■ Aim:
Copy the text about the Alessia Cara song "Rooting for You" word for word, from its first line to its last.

■ Source:
--- START ---
"Rooting for You" is a song recorded by Canadian singer and songwriter Alessia Cara. It was released on August 9, 2019, as the second single from her 2019 EP This Summer. The song impacted mainstream radio on August 27, 2019.

Background 
On August 7, 2019, Cara began teasing the song through her social media accounts. She soon revealed that the song would be released on August 9, 2019. Cara stated that "Rooting for You," along with "October," was her favorite song from This Summer.

Composition
"Rooting for You" is two minutes and fifty-six seconds long. The song's introduction is slow and consists of a guitar; the song's chorus, meanwhile, has a "synth-and-drum combo" that lasts until the end of the song. The song has been repeatedly described as "funky." The song also features a distorted saxophone.

The song's lyrics detail a failed summer romance which Cara deems "cold."
--- END ---
■ Raw records:
--- START ---
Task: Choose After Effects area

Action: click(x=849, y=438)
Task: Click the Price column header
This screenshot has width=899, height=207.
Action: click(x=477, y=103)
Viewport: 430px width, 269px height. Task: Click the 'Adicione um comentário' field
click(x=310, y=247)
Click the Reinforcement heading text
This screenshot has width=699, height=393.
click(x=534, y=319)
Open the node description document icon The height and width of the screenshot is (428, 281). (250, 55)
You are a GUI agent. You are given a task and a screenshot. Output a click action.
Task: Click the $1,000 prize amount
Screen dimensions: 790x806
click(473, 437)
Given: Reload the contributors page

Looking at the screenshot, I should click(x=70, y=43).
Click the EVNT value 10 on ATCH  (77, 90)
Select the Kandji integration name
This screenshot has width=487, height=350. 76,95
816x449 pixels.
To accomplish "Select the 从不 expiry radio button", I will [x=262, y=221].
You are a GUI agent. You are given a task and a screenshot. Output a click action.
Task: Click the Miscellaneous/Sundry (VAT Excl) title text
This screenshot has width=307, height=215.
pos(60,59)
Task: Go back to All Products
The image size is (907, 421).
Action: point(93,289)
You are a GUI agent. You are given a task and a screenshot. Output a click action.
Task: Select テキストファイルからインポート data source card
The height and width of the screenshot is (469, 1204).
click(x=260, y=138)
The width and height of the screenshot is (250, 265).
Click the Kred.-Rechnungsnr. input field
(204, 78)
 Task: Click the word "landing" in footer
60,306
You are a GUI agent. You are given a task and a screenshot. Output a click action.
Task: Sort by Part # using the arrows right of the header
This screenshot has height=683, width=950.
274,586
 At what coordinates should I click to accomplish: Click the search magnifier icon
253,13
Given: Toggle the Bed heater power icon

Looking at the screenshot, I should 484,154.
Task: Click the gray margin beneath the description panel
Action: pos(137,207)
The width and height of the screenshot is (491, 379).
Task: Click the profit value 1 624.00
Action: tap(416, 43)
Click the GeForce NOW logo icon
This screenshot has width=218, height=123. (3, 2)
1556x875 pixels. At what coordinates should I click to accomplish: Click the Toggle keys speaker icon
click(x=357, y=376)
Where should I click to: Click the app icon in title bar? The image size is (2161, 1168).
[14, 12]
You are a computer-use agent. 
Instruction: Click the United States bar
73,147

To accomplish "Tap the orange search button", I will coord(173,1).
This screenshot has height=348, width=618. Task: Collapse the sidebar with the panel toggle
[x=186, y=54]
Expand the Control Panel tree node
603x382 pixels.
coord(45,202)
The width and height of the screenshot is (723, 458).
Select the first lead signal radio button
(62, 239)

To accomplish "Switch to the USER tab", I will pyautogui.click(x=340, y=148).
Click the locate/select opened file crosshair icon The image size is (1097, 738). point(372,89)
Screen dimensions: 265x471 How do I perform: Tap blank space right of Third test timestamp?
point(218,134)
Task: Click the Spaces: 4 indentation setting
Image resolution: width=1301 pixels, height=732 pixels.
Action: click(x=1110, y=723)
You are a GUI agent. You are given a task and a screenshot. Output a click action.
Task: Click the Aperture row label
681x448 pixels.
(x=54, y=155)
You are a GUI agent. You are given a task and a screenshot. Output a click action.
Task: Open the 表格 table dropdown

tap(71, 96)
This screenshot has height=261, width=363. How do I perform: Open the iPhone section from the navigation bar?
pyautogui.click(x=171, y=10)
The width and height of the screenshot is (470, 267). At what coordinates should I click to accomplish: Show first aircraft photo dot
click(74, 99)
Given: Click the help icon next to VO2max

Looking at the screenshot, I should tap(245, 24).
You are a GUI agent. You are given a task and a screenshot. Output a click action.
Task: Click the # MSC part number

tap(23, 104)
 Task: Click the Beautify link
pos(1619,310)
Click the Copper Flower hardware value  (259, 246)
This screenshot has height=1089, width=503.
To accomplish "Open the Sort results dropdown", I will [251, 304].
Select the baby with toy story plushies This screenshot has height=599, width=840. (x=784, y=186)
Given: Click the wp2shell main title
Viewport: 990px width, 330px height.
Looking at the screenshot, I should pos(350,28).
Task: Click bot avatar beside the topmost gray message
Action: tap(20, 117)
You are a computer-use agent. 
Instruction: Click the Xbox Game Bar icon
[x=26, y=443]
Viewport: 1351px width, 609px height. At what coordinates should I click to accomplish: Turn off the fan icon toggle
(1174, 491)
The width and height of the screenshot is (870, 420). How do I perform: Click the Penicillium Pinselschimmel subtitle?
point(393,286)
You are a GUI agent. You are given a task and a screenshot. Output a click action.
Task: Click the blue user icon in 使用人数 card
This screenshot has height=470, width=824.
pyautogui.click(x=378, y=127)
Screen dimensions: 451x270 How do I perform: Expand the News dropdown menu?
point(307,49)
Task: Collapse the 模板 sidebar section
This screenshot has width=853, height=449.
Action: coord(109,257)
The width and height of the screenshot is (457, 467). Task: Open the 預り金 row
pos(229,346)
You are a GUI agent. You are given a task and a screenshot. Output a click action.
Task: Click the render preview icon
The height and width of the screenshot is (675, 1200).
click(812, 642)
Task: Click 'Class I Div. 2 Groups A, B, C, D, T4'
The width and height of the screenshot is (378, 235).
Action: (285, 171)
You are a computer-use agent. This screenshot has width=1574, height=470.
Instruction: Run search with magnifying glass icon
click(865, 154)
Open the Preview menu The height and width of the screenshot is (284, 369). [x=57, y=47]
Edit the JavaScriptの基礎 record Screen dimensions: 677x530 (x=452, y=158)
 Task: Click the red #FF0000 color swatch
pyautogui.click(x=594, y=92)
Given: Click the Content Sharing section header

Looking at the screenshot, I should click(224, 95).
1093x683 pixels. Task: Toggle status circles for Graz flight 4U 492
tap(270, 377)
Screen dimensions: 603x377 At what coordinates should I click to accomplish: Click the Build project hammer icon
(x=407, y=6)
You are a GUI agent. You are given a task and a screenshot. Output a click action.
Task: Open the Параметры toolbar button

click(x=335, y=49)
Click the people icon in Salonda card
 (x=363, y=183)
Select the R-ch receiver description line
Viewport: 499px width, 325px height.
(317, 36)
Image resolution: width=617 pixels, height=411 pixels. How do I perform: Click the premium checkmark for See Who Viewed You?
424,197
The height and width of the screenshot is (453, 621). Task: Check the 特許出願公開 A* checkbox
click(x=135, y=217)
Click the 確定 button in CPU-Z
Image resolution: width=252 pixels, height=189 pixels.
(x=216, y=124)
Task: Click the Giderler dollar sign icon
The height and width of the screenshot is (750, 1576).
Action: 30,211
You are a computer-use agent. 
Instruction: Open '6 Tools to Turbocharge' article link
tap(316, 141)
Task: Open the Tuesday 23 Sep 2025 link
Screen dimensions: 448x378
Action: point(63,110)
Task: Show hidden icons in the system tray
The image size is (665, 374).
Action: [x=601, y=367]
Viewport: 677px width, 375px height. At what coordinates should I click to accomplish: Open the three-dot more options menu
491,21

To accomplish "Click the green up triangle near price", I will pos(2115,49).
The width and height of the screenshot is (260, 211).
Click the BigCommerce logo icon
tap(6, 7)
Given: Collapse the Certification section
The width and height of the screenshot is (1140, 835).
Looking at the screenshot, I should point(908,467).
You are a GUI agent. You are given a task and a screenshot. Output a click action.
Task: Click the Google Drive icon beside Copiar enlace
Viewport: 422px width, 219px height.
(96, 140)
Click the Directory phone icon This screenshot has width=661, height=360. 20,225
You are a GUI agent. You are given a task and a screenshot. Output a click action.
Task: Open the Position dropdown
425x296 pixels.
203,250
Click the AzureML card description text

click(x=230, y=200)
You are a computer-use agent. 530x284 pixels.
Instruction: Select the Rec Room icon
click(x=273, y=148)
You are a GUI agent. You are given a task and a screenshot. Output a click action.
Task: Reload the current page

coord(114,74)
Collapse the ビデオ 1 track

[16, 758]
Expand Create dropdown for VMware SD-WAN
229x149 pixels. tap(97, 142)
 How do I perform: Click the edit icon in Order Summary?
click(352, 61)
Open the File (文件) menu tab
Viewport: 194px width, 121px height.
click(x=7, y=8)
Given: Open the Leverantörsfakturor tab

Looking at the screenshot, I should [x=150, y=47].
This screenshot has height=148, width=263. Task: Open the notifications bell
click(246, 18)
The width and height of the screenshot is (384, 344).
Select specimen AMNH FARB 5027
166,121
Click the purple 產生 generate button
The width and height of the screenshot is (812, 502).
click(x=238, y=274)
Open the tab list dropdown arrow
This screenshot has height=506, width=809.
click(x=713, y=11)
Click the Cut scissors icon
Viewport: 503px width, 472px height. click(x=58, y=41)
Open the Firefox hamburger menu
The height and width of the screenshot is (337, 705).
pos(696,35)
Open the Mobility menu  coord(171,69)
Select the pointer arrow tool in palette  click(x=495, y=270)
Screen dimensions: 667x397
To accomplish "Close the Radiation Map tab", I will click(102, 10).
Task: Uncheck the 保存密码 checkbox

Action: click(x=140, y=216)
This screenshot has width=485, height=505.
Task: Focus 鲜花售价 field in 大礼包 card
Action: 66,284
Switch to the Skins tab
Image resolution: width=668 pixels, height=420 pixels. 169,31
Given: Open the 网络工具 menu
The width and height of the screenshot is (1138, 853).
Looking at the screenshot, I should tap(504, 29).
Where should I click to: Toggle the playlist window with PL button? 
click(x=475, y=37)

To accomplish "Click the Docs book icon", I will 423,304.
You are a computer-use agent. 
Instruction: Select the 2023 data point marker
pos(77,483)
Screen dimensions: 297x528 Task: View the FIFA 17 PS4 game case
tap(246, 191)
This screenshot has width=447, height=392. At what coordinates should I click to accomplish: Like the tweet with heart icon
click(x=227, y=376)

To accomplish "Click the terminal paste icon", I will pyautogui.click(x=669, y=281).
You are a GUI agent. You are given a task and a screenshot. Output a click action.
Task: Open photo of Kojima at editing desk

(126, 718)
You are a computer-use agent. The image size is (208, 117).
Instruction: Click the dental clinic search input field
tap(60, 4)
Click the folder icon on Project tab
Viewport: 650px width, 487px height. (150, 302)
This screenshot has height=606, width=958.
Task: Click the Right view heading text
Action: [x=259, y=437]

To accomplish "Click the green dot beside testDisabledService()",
--- END ---
■ Response for this exercise:
"Rooting for You" is a song recorded by Canadian singer and songwriter Alessia Cara. It was released on August 9, 2019, as the second single from her 2019 EP This Summer. The song impacted mainstream radio on August 27, 2019.

Background 
On August 7, 2019, Cara began teasing the song through her social media accounts. She soon revealed that the song would be released on August 9, 2019. Cara stated that "Rooting for You," along with "October," was her favorite song from This Summer.

Composition
"Rooting for You" is two minutes and fifty-six seconds long. The song's introduction is slow and consists of a guitar; the song's chorus, meanwhile, has a "synth-and-drum combo" that lasts until the end of the song. The song has been repeatedly described as "funky." The song also features a distorted saxophone.

The song's lyrics detail a failed summer romance which Cara deems "cold."